(Saved data entries)
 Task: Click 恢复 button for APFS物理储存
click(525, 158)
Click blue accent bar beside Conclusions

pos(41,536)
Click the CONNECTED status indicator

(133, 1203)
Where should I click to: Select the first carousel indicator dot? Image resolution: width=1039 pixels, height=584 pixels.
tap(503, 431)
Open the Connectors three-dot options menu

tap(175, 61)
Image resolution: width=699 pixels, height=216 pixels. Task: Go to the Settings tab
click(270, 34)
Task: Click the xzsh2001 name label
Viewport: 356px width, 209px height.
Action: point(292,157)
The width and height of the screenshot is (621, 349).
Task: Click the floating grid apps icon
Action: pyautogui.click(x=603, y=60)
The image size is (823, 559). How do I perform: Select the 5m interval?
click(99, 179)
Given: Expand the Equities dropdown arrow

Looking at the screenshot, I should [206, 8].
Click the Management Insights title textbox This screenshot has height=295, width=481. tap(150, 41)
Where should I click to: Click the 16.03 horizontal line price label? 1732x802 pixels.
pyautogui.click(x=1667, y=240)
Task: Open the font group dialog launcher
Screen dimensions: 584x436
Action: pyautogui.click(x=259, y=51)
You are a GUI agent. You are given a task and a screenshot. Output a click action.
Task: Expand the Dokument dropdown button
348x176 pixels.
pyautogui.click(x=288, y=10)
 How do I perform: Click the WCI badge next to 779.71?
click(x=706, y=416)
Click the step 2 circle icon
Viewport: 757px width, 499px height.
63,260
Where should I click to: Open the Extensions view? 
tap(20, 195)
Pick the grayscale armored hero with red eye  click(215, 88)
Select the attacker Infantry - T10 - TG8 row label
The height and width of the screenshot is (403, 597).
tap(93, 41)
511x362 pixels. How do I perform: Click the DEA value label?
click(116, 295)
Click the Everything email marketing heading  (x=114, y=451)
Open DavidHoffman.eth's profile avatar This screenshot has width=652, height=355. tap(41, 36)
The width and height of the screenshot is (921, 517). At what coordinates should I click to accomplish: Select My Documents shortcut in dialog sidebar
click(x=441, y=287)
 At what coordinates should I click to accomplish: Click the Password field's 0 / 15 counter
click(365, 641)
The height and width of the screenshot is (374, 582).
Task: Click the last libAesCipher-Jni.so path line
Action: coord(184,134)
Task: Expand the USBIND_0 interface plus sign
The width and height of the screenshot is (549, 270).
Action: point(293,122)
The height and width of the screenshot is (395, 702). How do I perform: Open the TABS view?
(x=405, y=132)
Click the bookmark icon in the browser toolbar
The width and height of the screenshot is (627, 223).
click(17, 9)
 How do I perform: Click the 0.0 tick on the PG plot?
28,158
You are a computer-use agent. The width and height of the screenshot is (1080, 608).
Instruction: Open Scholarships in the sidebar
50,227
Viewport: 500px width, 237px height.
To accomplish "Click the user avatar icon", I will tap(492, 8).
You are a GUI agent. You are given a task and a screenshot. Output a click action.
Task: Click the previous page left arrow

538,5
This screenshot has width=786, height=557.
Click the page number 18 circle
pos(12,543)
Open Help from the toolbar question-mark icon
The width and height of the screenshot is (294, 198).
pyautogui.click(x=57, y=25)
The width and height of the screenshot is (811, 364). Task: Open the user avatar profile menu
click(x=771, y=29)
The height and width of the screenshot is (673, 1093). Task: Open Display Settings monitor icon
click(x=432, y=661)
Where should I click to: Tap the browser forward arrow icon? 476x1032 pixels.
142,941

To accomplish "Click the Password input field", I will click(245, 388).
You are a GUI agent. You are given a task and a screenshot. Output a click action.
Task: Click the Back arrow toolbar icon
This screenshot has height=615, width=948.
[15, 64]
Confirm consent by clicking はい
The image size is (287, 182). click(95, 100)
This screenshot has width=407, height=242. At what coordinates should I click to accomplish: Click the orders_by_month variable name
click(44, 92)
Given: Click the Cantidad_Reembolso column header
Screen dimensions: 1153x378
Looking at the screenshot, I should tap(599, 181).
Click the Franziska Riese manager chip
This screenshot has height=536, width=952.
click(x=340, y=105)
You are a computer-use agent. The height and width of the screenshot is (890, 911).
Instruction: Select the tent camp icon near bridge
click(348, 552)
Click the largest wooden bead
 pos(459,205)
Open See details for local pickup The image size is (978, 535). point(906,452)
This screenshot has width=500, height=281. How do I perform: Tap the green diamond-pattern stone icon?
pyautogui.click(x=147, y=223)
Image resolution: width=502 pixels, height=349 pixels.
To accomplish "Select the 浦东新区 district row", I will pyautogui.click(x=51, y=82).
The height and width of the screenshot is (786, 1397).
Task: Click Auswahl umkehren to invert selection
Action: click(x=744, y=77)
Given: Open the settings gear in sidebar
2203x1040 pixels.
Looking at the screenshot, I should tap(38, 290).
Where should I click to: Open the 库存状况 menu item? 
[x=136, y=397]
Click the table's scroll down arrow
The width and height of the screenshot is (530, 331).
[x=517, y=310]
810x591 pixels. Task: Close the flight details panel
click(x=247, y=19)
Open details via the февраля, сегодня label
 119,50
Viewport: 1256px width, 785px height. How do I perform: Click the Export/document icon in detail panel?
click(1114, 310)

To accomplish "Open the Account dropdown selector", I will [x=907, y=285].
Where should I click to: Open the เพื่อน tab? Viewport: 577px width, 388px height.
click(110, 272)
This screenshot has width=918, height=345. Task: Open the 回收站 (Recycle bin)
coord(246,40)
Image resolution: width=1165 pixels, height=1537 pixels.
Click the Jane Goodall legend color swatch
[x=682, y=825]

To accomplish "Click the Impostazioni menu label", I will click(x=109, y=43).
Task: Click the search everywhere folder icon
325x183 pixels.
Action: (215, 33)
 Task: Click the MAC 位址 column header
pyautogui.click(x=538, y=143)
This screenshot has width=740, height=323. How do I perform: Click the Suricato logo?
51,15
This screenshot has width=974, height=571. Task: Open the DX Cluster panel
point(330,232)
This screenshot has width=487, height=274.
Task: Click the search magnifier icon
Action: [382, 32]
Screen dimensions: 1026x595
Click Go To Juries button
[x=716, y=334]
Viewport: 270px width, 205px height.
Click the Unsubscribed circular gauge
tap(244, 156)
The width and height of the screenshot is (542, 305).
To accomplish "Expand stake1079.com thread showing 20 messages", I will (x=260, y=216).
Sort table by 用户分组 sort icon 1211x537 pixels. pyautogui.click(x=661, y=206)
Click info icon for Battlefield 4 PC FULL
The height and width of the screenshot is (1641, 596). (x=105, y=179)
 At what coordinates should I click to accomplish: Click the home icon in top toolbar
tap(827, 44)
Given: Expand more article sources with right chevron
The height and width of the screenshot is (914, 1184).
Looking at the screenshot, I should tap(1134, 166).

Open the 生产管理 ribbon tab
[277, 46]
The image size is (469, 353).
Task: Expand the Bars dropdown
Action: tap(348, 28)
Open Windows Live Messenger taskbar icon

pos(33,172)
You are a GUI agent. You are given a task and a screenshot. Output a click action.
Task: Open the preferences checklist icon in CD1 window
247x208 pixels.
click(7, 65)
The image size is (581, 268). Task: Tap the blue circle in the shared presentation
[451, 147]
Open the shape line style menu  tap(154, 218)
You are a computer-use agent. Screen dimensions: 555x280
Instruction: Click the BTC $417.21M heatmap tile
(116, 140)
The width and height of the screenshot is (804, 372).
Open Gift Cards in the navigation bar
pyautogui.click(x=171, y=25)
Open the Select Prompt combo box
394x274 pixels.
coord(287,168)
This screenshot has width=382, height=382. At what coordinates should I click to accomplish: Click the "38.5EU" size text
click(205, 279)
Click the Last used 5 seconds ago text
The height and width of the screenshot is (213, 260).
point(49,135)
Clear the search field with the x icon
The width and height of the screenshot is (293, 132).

[Task instructions]: Set all of the records down again, exactly as they stand.

[Written answer]:
 Task: Click 恢复 button for APFS物理储存
click(525, 158)
Click blue accent bar beside Conclusions

pos(41,536)
Click the CONNECTED status indicator

(133, 1203)
Where should I click to: Select the first carousel indicator dot? Image resolution: width=1039 pixels, height=584 pixels.
tap(503, 431)
Open the Connectors three-dot options menu

tap(175, 61)
Image resolution: width=699 pixels, height=216 pixels. Task: Go to the Settings tab
click(270, 34)
Task: Click the xzsh2001 name label
Viewport: 356px width, 209px height.
Action: point(292,157)
The width and height of the screenshot is (621, 349).
Task: Click the floating grid apps icon
Action: pyautogui.click(x=603, y=60)
The image size is (823, 559). How do I perform: Select the 5m interval?
click(99, 179)
Given: Expand the Equities dropdown arrow

Looking at the screenshot, I should [206, 8].
Click the Management Insights title textbox This screenshot has height=295, width=481. tap(150, 41)
Where should I click to: Click the 16.03 horizontal line price label? 1732x802 pixels.
pyautogui.click(x=1667, y=240)
Task: Open the font group dialog launcher
Screen dimensions: 584x436
Action: pyautogui.click(x=259, y=51)
You are a GUI agent. You are given a task and a screenshot. Output a click action.
Task: Expand the Dokument dropdown button
348x176 pixels.
pyautogui.click(x=288, y=10)
 How do I perform: Click the WCI badge next to 779.71?
click(x=706, y=416)
Click the step 2 circle icon
Viewport: 757px width, 499px height.
63,260
Where should I click to: Open the Extensions view? 
tap(20, 195)
Pick the grayscale armored hero with red eye  click(215, 88)
Select the attacker Infantry - T10 - TG8 row label
The height and width of the screenshot is (403, 597).
tap(93, 41)
511x362 pixels. How do I perform: Click the DEA value label?
click(116, 295)
Click the Everything email marketing heading  (x=114, y=451)
Open DavidHoffman.eth's profile avatar This screenshot has width=652, height=355. tap(41, 36)
The width and height of the screenshot is (921, 517). At what coordinates should I click to accomplish: Select My Documents shortcut in dialog sidebar
click(x=441, y=287)
 At what coordinates should I click to accomplish: Click the Password field's 0 / 15 counter
click(365, 641)
The height and width of the screenshot is (374, 582).
Task: Click the last libAesCipher-Jni.so path line
Action: coord(184,134)
Task: Expand the USBIND_0 interface plus sign
The width and height of the screenshot is (549, 270).
Action: point(293,122)
The height and width of the screenshot is (395, 702). How do I perform: Open the TABS view?
(x=405, y=132)
Click the bookmark icon in the browser toolbar
The width and height of the screenshot is (627, 223).
click(17, 9)
 How do I perform: Click the 0.0 tick on the PG plot?
28,158
You are a computer-use agent. The width and height of the screenshot is (1080, 608).
Instruction: Open Scholarships in the sidebar
50,227
Viewport: 500px width, 237px height.
To accomplish "Click the user avatar icon", I will tap(492, 8).
You are a GUI agent. You are given a task and a screenshot. Output a click action.
Task: Click the previous page left arrow

538,5
This screenshot has width=786, height=557.
Click the page number 18 circle
pos(12,543)
Open Help from the toolbar question-mark icon
The width and height of the screenshot is (294, 198).
pyautogui.click(x=57, y=25)
The width and height of the screenshot is (811, 364). Task: Open the user avatar profile menu
click(x=771, y=29)
The height and width of the screenshot is (673, 1093). Task: Open Display Settings monitor icon
click(x=432, y=661)
Where should I click to: Tap the browser forward arrow icon? 476x1032 pixels.
142,941

To accomplish "Click the Password input field", I will click(245, 388).
You are a GUI agent. You are given a task and a screenshot. Output a click action.
Task: Click the Back arrow toolbar icon
This screenshot has height=615, width=948.
[15, 64]
Confirm consent by clicking はい
The image size is (287, 182). click(95, 100)
This screenshot has width=407, height=242. At what coordinates should I click to accomplish: Click the orders_by_month variable name
click(44, 92)
Given: Click the Cantidad_Reembolso column header
Screen dimensions: 1153x378
Looking at the screenshot, I should tap(599, 181).
Click the Franziska Riese manager chip
This screenshot has height=536, width=952.
click(x=340, y=105)
You are a computer-use agent. The height and width of the screenshot is (890, 911).
Instruction: Select the tent camp icon near bridge
click(348, 552)
Click the largest wooden bead
 pos(459,205)
Open See details for local pickup The image size is (978, 535). point(906,452)
This screenshot has width=500, height=281. How do I perform: Tap the green diamond-pattern stone icon?
pyautogui.click(x=147, y=223)
Image resolution: width=502 pixels, height=349 pixels.
To accomplish "Select the 浦东新区 district row", I will pyautogui.click(x=51, y=82).
The height and width of the screenshot is (786, 1397).
Task: Click Auswahl umkehren to invert selection
Action: click(x=744, y=77)
Given: Open the settings gear in sidebar
2203x1040 pixels.
Looking at the screenshot, I should tap(38, 290).
Where should I click to: Open the 库存状况 menu item? 
[x=136, y=397]
Click the table's scroll down arrow
The width and height of the screenshot is (530, 331).
[x=517, y=310]
810x591 pixels. Task: Close the flight details panel
click(x=247, y=19)
Open details via the февраля, сегодня label
 119,50
Viewport: 1256px width, 785px height. How do I perform: Click the Export/document icon in detail panel?
click(1114, 310)

To accomplish "Open the Account dropdown selector", I will [x=907, y=285].
Where should I click to: Open the เพื่อน tab? Viewport: 577px width, 388px height.
click(110, 272)
This screenshot has width=918, height=345. Task: Open the 回收站 (Recycle bin)
coord(246,40)
Image resolution: width=1165 pixels, height=1537 pixels.
Click the Jane Goodall legend color swatch
[x=682, y=825]

To accomplish "Click the Impostazioni menu label", I will click(x=109, y=43).
Task: Click the search everywhere folder icon
325x183 pixels.
Action: (215, 33)
 Task: Click the MAC 位址 column header
pyautogui.click(x=538, y=143)
This screenshot has width=740, height=323. How do I perform: Click the Suricato logo?
51,15
This screenshot has width=974, height=571. Task: Open the DX Cluster panel
point(330,232)
This screenshot has width=487, height=274.
Task: Click the search magnifier icon
Action: [382, 32]
Screen dimensions: 1026x595
Click Go To Juries button
[x=716, y=334]
Viewport: 270px width, 205px height.
Click the Unsubscribed circular gauge
tap(244, 156)
The width and height of the screenshot is (542, 305).
To accomplish "Expand stake1079.com thread showing 20 messages", I will (x=260, y=216).
Sort table by 用户分组 sort icon 1211x537 pixels. pyautogui.click(x=661, y=206)
Click info icon for Battlefield 4 PC FULL
The height and width of the screenshot is (1641, 596). (x=105, y=179)
 At what coordinates should I click to accomplish: Click the home icon in top toolbar
tap(827, 44)
Given: Expand more article sources with right chevron
The height and width of the screenshot is (914, 1184).
Looking at the screenshot, I should tap(1134, 166).

Open the 生产管理 ribbon tab
[277, 46]
The image size is (469, 353).
Task: Expand the Bars dropdown
Action: tap(348, 28)
Open Windows Live Messenger taskbar icon

pos(33,172)
You are a GUI agent. You are given a task and a screenshot. Output a click action.
Task: Open the preferences checklist icon in CD1 window
247x208 pixels.
click(7, 65)
The image size is (581, 268). Task: Tap the blue circle in the shared presentation
[451, 147]
Open the shape line style menu  tap(154, 218)
You are a computer-use agent. Screen dimensions: 555x280
Instruction: Click the BTC $417.21M heatmap tile
(116, 140)
The width and height of the screenshot is (804, 372).
Open Gift Cards in the navigation bar
pyautogui.click(x=171, y=25)
Open the Select Prompt combo box
394x274 pixels.
coord(287,168)
This screenshot has width=382, height=382. At what coordinates should I click to accomplish: Click the "38.5EU" size text
click(205, 279)
Click the Last used 5 seconds ago text
The height and width of the screenshot is (213, 260).
point(49,135)
Clear the search field with the x icon
The width and height of the screenshot is (293, 132).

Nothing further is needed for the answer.